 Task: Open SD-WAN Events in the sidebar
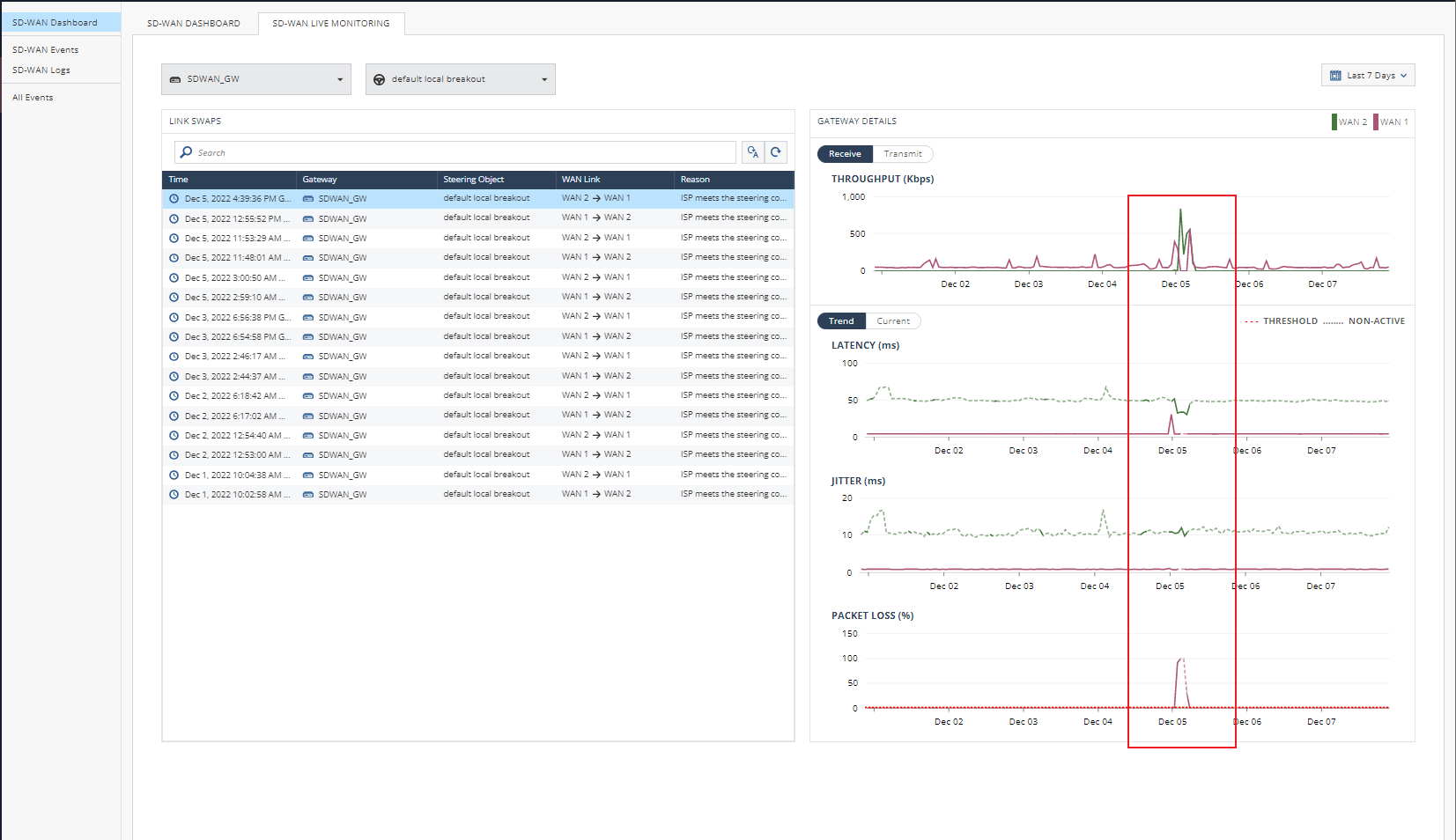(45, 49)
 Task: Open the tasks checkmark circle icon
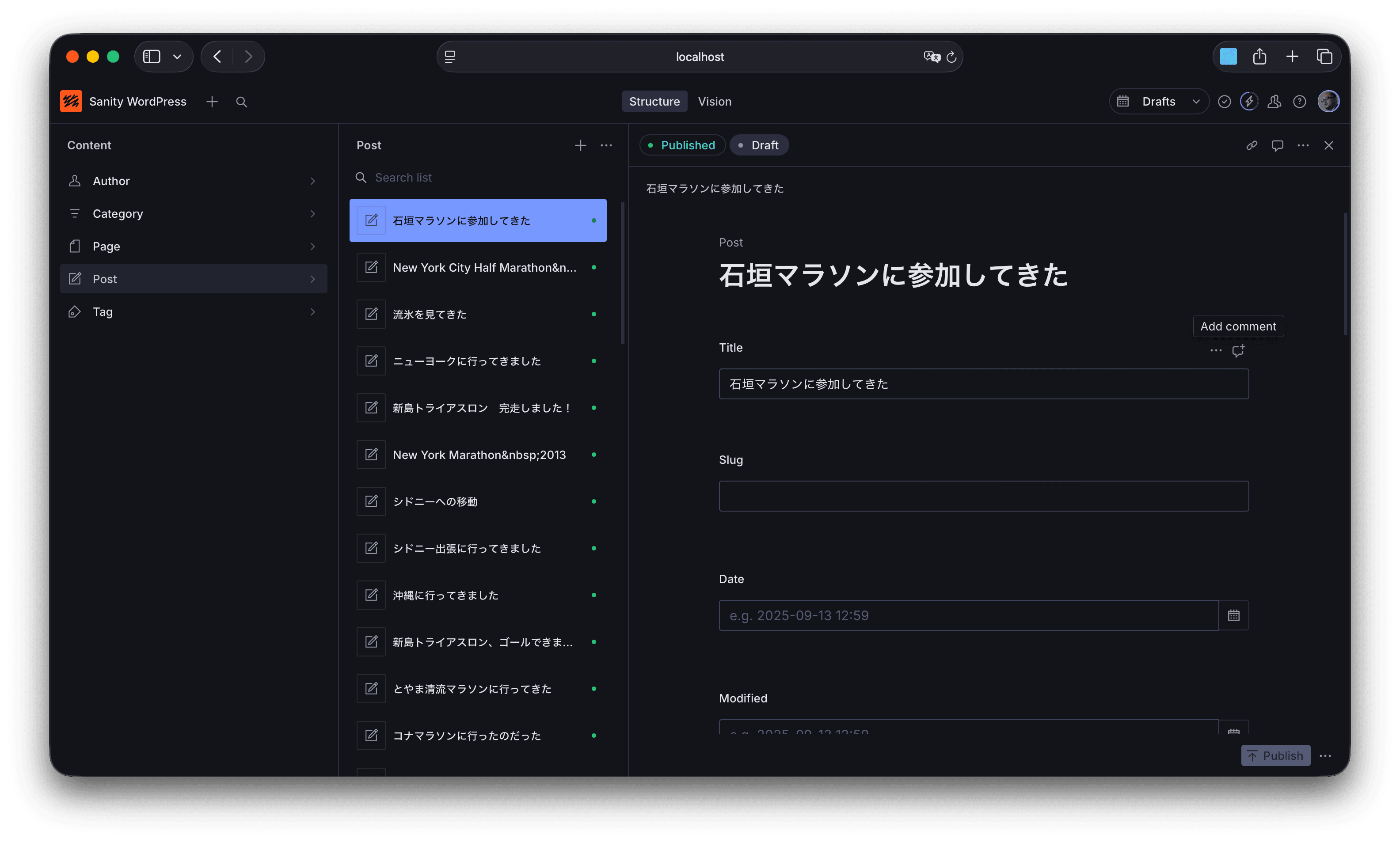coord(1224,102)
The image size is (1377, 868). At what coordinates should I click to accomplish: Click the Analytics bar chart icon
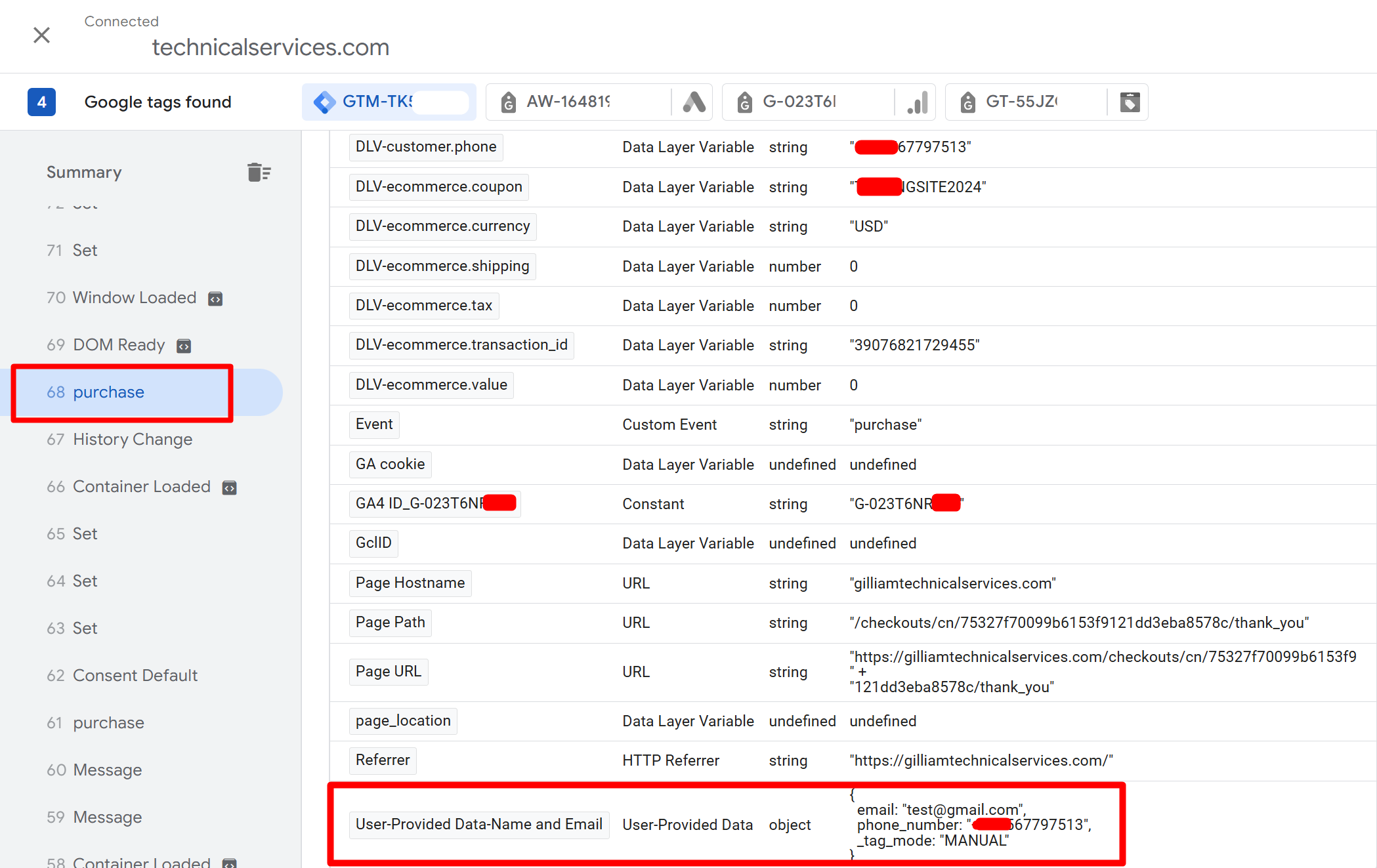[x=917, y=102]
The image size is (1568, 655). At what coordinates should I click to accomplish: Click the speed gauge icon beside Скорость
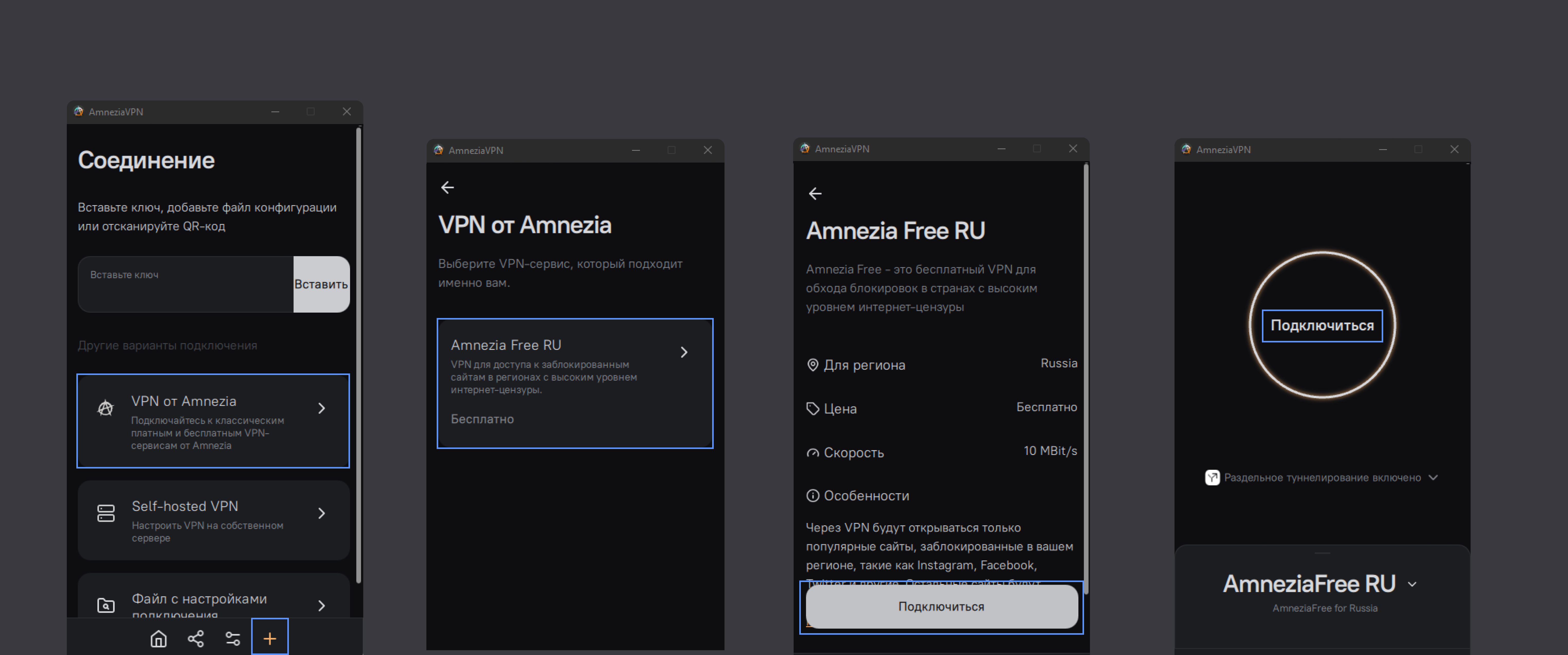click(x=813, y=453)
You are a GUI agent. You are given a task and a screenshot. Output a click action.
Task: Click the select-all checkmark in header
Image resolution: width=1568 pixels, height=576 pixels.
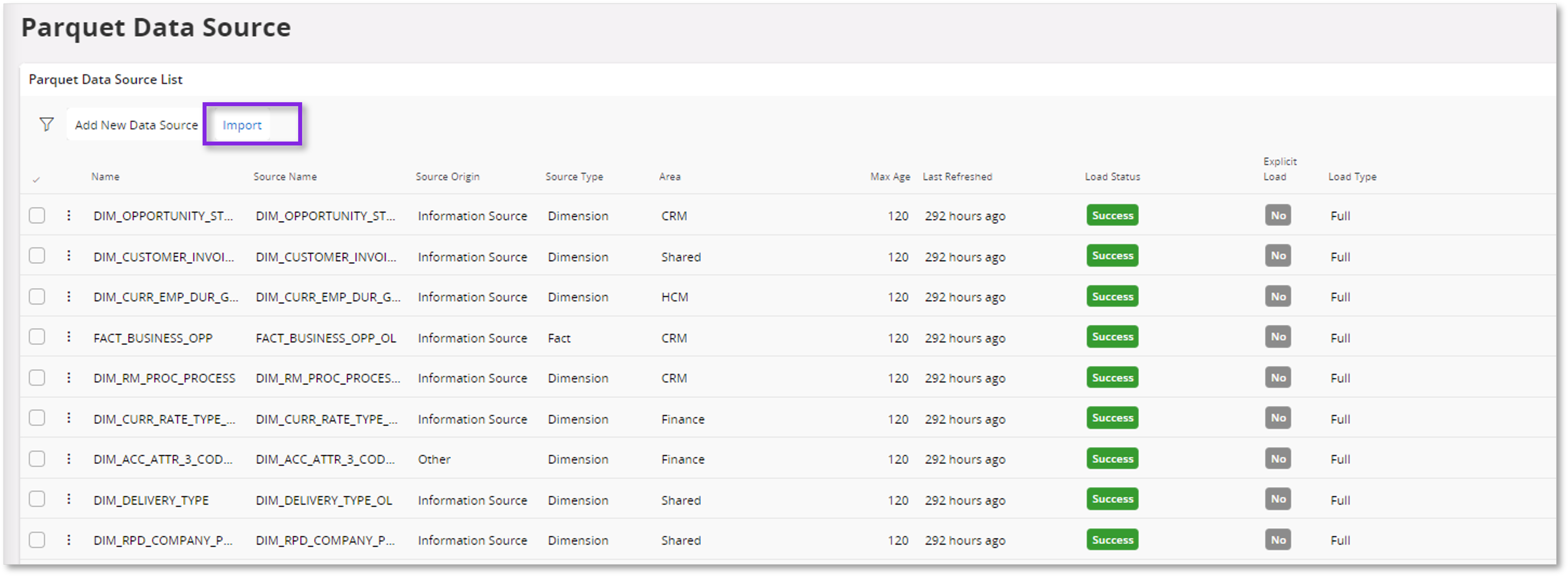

-*-*-

§ What the task requires
The pictures stay out of the copy. Set down the entries above precisely.

§ Completed exercise
 Task: Open SD-WAN Events in the sidebar
(45, 49)
 Task: Open the tasks checkmark circle icon
coord(1224,102)
The image size is (1377, 868). At what coordinates should I click to accomplish: Click the Analytics bar chart icon
[x=917, y=102]
The image size is (1568, 655). At what coordinates should I click to accomplish: Click the speed gauge icon beside Скорость
click(x=813, y=453)
You are a GUI agent. You are given a task and a screenshot. Output a click action.
Task: Click the select-all checkmark in header
Image resolution: width=1568 pixels, height=576 pixels.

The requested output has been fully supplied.